Hace nueve años, una historia que mezclaba adolescentes, rutas del norte argentino, un Ford Falcon robado y un plan disparatado para llegar hasta Anillaco comenzó a buscar su lugar en el cine. Desde entonces, “Primero tomamos Anillaco” pasó por festivales, mercados y laboratorios de coproducción, consiguió premios internacionales y sumó socios de Argentina, Chile, Brasil y Uruguay. Ahora dio otro paso decisivo: fue seleccionada entre los proyectos ganadores del Concurso Nacional de Óperas Primas del INCAA.
"Primero tomamos Anillaco", más cerca de la pantalla grande
La ópera prima de Paula Martel, fue seleccionada por el INCAA y se rodará en Catamarca y La Rioja. La historia, ambientada en la crisis de 2001, lleva nueve años de desarrollo y ya cosechó premios en el circuito internacional.

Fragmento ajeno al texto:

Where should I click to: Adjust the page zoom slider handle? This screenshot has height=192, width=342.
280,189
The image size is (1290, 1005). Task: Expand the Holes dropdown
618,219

La película, escrita y dirigida por Paula Martel y producida por Francisco Novick, será filmada en Catamarca y La Rioja y tiene previsto iniciar su etapa de preproducción en 2027. Para una historia que nació inspirada en un episodio todavía fresco de la memoria argentina, el proyecto llega así a una instancia que durante años pareció lejana: convertirse finalmente en una película.

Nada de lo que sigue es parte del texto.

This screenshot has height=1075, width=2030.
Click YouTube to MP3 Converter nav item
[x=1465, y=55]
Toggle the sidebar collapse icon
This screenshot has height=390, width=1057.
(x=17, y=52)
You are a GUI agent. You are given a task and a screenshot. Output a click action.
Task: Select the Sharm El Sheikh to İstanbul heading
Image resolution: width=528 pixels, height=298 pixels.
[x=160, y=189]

La trama transcurre en diciembre de 2001, cuando el país atravesaba una de sus crisis políticas, económicas y sociales más profundas. Lali, una adolescente de origen árabe, emprende junto a una particular pandilla un viaje hacia Anillaco. Roban un Ford Falcon y se lanzan a recorrer rutas, desiertos, montañas y pueblos atravesados por la crisis con un objetivo tan concreto como improbable: llegar hasta la residencia del entonces expresidente Carlos Menem y matarlo.

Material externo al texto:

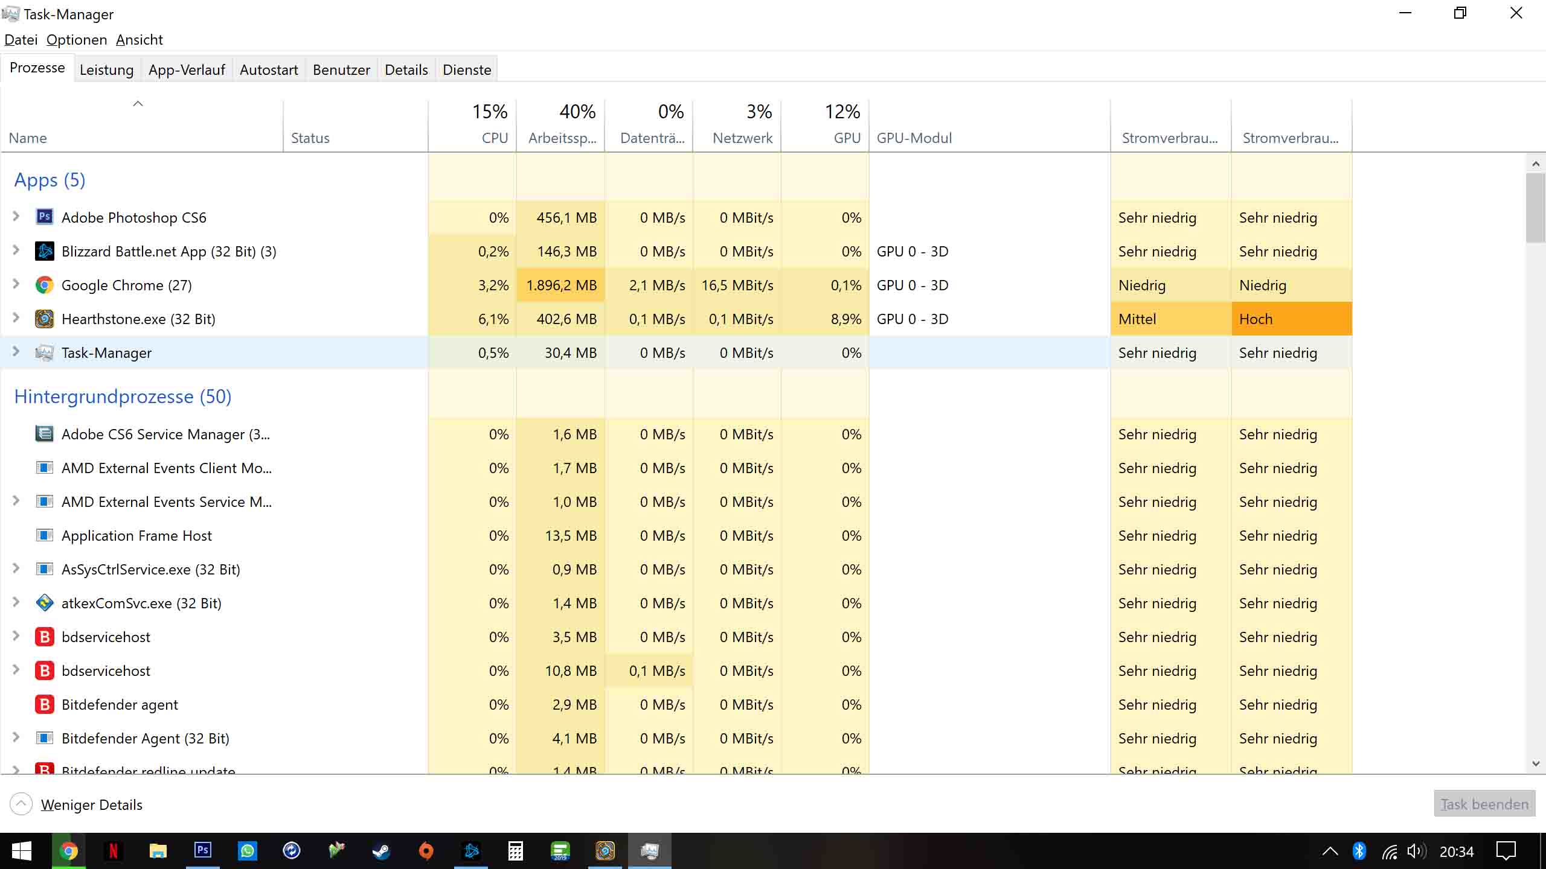
Task: Switch to the Autostart tab
Action: pos(269,70)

La aventura combina road movie, western, coming of age y realismo fantástico. Pero debajo de ese viaje hay también una mirada sobre una generación que creció entre la crisis, la frustración y la sensación de que las promesas de la política habían quedado muy lejos de la vida cotidiana.
Martel ya había definido esa búsqueda en una entrevista con Revista Express, en octubre de 2024, cuando hablaba de su documental “Bad Light” y de sus aspiraciones como cineasta. “Yo no quiero llegar a YouTube o a las plataformas de streaming, quiero llegar a las alfombras rojas”, decía entonces.
Desde aquella conversación, el proyecto siguió avanzando. En marzo de 2025, “Primero tomamos Anillaco” llegó al mercado de coproducción MAFIZ, en el marco del Festival de Málaga. Fue el único proyecto argentino seleccionado entre 37 propuestas iberoamericanas y obtuvo el tercer Premio Cántico Producciones, que incluía la realización de un teaser, música original y trabajos de postproducción.
Aquella instancia también permitió consolidar una alianza internacional que hoy forma parte de la película: Colectivo Rutemberg, de Argentina; Color Haus, de Chile; Filmes Sem Sapato, de Brasil; y Circular Media, de Uruguay.
La historia, además, tiene una raíz local. Cuatro jóvenes actores de Belén -Juanjis Villagra, Joaquín Escotorín, Lucía Torres y Ramiro Pérez Sadlovsky- habían sido seleccionados y preparados para formar parte del proyecto. La película busca así que el territorio no sea solamente un escenario, sino también parte de su identidad.
El proyecto es una versión libre de “El Plan Anillaco”, una obra inédita del escritor y periodista Agustín Fontenla. Durante sus nueve años de desarrollo participó en distintos espacios de industria y laboratorios de Iberoamérica y recibió reconocimientos en festivales y mercados de Argentina, Chile, Guatemala, Colombia y México.
Ahora, con el respaldo del INCAA, el viaje entra en otra etapa. “Primero tomamos Anillaco” ya no es solamente el proyecto de una película que busca financiamiento y productores. Tiene por delante la preproducción y un rodaje previsto en el noroeste argentino.
Y acaso allí esté una de las particularidades de esta historia: una película nacida de una de las mayores crisis de la Argentina, protagonizada por jóvenes que atraviesan un país en ruinas para llegar hasta la residencia de un expresidente, encontró en el norte argentino el territorio donde finalmente cobrar vida.
La alfombra roja que Martel imaginaba en 2024 todavía está adelante. Pero el camino hacia ella ya empezó.